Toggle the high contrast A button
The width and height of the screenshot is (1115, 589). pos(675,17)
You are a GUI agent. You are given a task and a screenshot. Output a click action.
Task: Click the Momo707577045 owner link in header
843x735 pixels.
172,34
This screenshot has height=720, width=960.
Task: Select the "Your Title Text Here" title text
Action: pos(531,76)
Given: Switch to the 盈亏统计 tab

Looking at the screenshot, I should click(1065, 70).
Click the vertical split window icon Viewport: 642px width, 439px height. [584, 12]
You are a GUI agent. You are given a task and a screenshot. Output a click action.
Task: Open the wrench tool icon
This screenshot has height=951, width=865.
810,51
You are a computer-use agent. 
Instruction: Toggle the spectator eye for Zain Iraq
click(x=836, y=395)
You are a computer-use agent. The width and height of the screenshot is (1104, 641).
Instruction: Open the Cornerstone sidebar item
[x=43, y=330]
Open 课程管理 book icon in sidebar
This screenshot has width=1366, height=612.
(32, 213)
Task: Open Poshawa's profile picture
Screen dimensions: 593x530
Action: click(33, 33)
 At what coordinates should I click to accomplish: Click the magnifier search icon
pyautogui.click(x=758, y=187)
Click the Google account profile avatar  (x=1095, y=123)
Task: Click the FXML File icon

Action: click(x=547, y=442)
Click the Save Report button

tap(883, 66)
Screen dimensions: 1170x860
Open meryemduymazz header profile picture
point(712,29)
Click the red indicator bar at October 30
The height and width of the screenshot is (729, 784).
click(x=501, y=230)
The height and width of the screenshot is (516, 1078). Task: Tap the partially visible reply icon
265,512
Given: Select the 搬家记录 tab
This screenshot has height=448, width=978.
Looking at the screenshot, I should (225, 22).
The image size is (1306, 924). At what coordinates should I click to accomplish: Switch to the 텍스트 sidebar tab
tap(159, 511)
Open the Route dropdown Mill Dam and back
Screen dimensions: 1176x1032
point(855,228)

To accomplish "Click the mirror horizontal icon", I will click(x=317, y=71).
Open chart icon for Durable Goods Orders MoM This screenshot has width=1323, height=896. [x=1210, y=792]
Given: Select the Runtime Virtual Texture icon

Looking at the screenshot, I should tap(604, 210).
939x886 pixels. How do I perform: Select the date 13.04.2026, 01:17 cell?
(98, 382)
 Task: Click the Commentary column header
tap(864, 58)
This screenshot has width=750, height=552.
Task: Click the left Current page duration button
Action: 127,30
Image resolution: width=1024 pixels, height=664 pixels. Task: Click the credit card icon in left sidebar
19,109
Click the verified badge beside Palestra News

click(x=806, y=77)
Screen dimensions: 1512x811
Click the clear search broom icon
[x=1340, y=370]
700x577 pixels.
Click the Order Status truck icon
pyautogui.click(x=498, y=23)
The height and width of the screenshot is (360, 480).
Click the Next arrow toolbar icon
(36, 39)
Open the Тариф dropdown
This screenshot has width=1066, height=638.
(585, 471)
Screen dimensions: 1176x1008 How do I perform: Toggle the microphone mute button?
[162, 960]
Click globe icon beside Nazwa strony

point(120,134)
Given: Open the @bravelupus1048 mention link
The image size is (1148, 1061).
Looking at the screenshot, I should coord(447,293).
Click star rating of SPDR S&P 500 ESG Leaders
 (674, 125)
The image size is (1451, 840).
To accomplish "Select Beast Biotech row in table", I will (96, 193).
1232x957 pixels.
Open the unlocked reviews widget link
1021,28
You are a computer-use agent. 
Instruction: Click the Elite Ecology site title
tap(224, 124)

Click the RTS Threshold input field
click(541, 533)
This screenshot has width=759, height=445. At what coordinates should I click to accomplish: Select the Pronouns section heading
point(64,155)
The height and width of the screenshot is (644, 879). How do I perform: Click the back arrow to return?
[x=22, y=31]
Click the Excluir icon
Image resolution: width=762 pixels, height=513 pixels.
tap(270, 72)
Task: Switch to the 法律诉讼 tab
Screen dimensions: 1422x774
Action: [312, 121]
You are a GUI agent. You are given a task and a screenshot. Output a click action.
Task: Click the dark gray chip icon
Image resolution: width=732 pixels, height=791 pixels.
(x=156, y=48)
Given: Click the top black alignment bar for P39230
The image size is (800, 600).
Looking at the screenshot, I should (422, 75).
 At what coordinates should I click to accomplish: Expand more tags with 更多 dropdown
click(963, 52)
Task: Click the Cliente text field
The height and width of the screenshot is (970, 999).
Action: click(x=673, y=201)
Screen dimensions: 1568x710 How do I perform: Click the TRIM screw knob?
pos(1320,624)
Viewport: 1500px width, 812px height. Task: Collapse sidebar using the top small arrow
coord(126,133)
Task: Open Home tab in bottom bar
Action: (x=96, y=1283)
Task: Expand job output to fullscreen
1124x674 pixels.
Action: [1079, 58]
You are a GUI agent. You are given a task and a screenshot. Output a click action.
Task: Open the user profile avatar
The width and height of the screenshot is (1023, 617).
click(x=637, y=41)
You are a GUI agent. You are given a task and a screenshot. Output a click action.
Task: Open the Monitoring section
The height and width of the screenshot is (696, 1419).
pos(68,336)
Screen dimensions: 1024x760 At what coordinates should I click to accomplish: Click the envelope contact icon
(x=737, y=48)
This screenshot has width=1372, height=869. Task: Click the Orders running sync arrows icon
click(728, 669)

-*-

Repeat the whole listing above without any change.

▸ **Result of this exercise**:
Toggle the high contrast A button
The width and height of the screenshot is (1115, 589). pos(675,17)
You are a GUI agent. You are given a task and a screenshot. Output a click action.
Task: Click the Momo707577045 owner link in header
843x735 pixels.
172,34
This screenshot has height=720, width=960.
Task: Select the "Your Title Text Here" title text
Action: pos(531,76)
Given: Switch to the 盈亏统计 tab

Looking at the screenshot, I should click(1065, 70).
Click the vertical split window icon Viewport: 642px width, 439px height. [584, 12]
You are a GUI agent. You are given a task and a screenshot. Output a click action.
Task: Open the wrench tool icon
This screenshot has height=951, width=865.
810,51
You are a computer-use agent. 
Instruction: Toggle the spectator eye for Zain Iraq
click(x=836, y=395)
You are a computer-use agent. The width and height of the screenshot is (1104, 641).
Instruction: Open the Cornerstone sidebar item
[x=43, y=330]
Open 课程管理 book icon in sidebar
This screenshot has width=1366, height=612.
(32, 213)
Task: Open Poshawa's profile picture
Screen dimensions: 593x530
Action: click(33, 33)
 At what coordinates should I click to accomplish: Click the magnifier search icon
pyautogui.click(x=758, y=187)
Click the Google account profile avatar  (x=1095, y=123)
Task: Click the FXML File icon

Action: click(x=547, y=442)
Click the Save Report button

tap(883, 66)
Screen dimensions: 1170x860
Open meryemduymazz header profile picture
point(712,29)
Click the red indicator bar at October 30
The height and width of the screenshot is (729, 784).
click(x=501, y=230)
The height and width of the screenshot is (516, 1078). Task: Tap the partially visible reply icon
265,512
Given: Select the 搬家记录 tab
This screenshot has height=448, width=978.
Looking at the screenshot, I should (225, 22).
The image size is (1306, 924). At what coordinates should I click to accomplish: Switch to the 텍스트 sidebar tab
tap(159, 511)
Open the Route dropdown Mill Dam and back
Screen dimensions: 1176x1032
point(855,228)

To accomplish "Click the mirror horizontal icon", I will click(x=317, y=71).
Open chart icon for Durable Goods Orders MoM This screenshot has width=1323, height=896. [x=1210, y=792]
Given: Select the Runtime Virtual Texture icon

Looking at the screenshot, I should tap(604, 210).
939x886 pixels. How do I perform: Select the date 13.04.2026, 01:17 cell?
(98, 382)
 Task: Click the Commentary column header
tap(864, 58)
This screenshot has width=750, height=552.
Task: Click the left Current page duration button
Action: 127,30
Image resolution: width=1024 pixels, height=664 pixels. Task: Click the credit card icon in left sidebar
19,109
Click the verified badge beside Palestra News

click(x=806, y=77)
Screen dimensions: 1512x811
Click the clear search broom icon
[x=1340, y=370]
700x577 pixels.
Click the Order Status truck icon
pyautogui.click(x=498, y=23)
The height and width of the screenshot is (360, 480).
Click the Next arrow toolbar icon
(36, 39)
Open the Тариф dropdown
This screenshot has width=1066, height=638.
(585, 471)
Screen dimensions: 1176x1008 How do I perform: Toggle the microphone mute button?
[162, 960]
Click globe icon beside Nazwa strony

point(120,134)
Given: Open the @bravelupus1048 mention link
The image size is (1148, 1061).
Looking at the screenshot, I should coord(447,293).
Click star rating of SPDR S&P 500 ESG Leaders
 (674, 125)
The image size is (1451, 840).
To accomplish "Select Beast Biotech row in table", I will (96, 193).
1232x957 pixels.
Open the unlocked reviews widget link
1021,28
You are a computer-use agent. 
Instruction: Click the Elite Ecology site title
tap(224, 124)

Click the RTS Threshold input field
click(541, 533)
This screenshot has width=759, height=445. At what coordinates should I click to accomplish: Select the Pronouns section heading
point(64,155)
The height and width of the screenshot is (644, 879). How do I perform: Click the back arrow to return?
[x=22, y=31]
Click the Excluir icon
Image resolution: width=762 pixels, height=513 pixels.
tap(270, 72)
Task: Switch to the 法律诉讼 tab
Screen dimensions: 1422x774
Action: [312, 121]
You are a GUI agent. You are given a task and a screenshot. Output a click action.
Task: Click the dark gray chip icon
Image resolution: width=732 pixels, height=791 pixels.
(x=156, y=48)
Given: Click the top black alignment bar for P39230
The image size is (800, 600).
Looking at the screenshot, I should (422, 75).
 At what coordinates should I click to accomplish: Expand more tags with 更多 dropdown
click(963, 52)
Task: Click the Cliente text field
The height and width of the screenshot is (970, 999).
Action: click(x=673, y=201)
Screen dimensions: 1568x710 How do I perform: Click the TRIM screw knob?
pos(1320,624)
Viewport: 1500px width, 812px height. Task: Collapse sidebar using the top small arrow
coord(126,133)
Task: Open Home tab in bottom bar
Action: (x=96, y=1283)
Task: Expand job output to fullscreen
1124x674 pixels.
Action: [1079, 58]
You are a GUI agent. You are given a task and a screenshot. Output a click action.
Task: Open the user profile avatar
The width and height of the screenshot is (1023, 617).
click(x=637, y=41)
You are a GUI agent. You are given a task and a screenshot. Output a click action.
Task: Open the Monitoring section
The height and width of the screenshot is (696, 1419).
pos(68,336)
Screen dimensions: 1024x760 At what coordinates should I click to accomplish: Click the envelope contact icon
(x=737, y=48)
This screenshot has width=1372, height=869. Task: Click the Orders running sync arrows icon
click(728, 669)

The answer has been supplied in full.